还在比萨和将军们沉浸在前无古人的成功所带来的狂欢中时,一个令人伤透脑筋的问题横在了面前:能源在战争中使用殆尽,帝国面临瘫痪的危险。
好在天无绝人之路,能干的老首相蒲尔斯派出的科考队很快在南极洲的高原上发现了大量高能的放射元素R_40但是,南极洲孤悬海外,终年风雪肆虐,派出的采矿队员无法适应恶劣的生存环境,先后逃亡或暴毙。在此情况下,比萨采用了生物工程学家的建议:用人和兽的基因合成身强力壮的兽人作为采矿工人。考虑到兽人将独自面对严酷的自然环境和处理复杂的采矿工作,科学家们不得不赋予兽人智慧和情感。
于是,一批批具有人和狮子、人和猩猩基因的兽人被送到冰雪覆盖的南极,大量的R_4元素由巨轮运回帝国。此后,凡是危险、艰辛的工作,均由兽人承当。在兽人的辛勤劳作下,帝国又恢复了生机:街上是五彩的人流,商场里摆满了各种昂贵的奢侈品,四处矗立着比萨的大理石雕像,比萨的语录不断出现在电子显示屏上,比萨的丰功伟绩被编成电视和电影,以及各种方言的戏剧……
只有老首相蒲尔斯对这种繁荣深感不安。他告诉比萨,在帝国的宝座之下有一座火山——那就是处于奴隶地位的兽人。他们身强力壮,有感情有智慧,却被人像牲口一样奴役——甚至比牲口还不如——一个全新的刚出厂的兽人的价格还不到五星级饭店里一头烤乳猪的三分之一!蒲尔斯建议给兽人以平等的公民权,保障他们的合法权益,以此调和人与兽人的矛盾。但比萨粗暴地拒绝了:“那只是一群畜生!你见过人和畜生平起平坐的怪事吗?”

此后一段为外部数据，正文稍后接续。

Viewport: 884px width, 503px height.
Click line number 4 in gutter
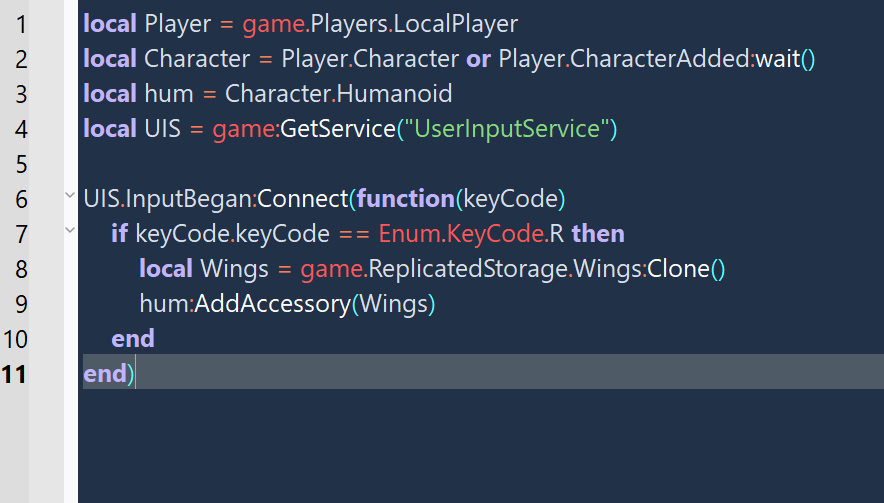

此刻,比萨从沙发上站起身,拿过一瓶白兰地,一饮而尽。他不是个嗜酒的人,但自从三个月前,反叛的兽人攻下了南方都市K城后,他便染上了酗酒的恶习。随着兽人军队的节节推进,比萨已从滴酒不沾发展到能连干两瓶白兰地了。三天前,随着京城成为兽人军队团团围困的一座孤城,比萨知道,大秦帝国的存在已只能以小时来计算了;而人类在地球舞台上长达近两百万年的表演,到今天恐怕也得划上句号了。想到这里,比萨禁不住颤抖起来,一连打了几个酒嗝:地球的历史,今后真得让那些兽面人身的家伙来掌握吗?
就在比萨喃喃自语时,侍卫长跑了进来:“陛下,他们到城门口御桥上了。他们说请你出去答话——我看见蒲尔斯首相电在他们中间!”
“什么?蒲尔斯在他们中间?他不是被兽人杀害了么?”比萨想起两年前,蒲尔斯再三要求比萨与刚反叛的一小股兽人和平谈判,比萨一怒之下,便将他发配到南极高原采矿。后来,就传来了蒲尔斯被兽人杀害的消息。
半小时后,比萨在一群侍卫的簇拥下来到城门口。厚重的铁门缓缓启开,十几米外的桥上,几名剽悍的兽人手提激光枪怒目而视,兽人中,有一个熟悉的身影,正是前首相蒲尔斯。“首相,真的是你?”比萨大声问。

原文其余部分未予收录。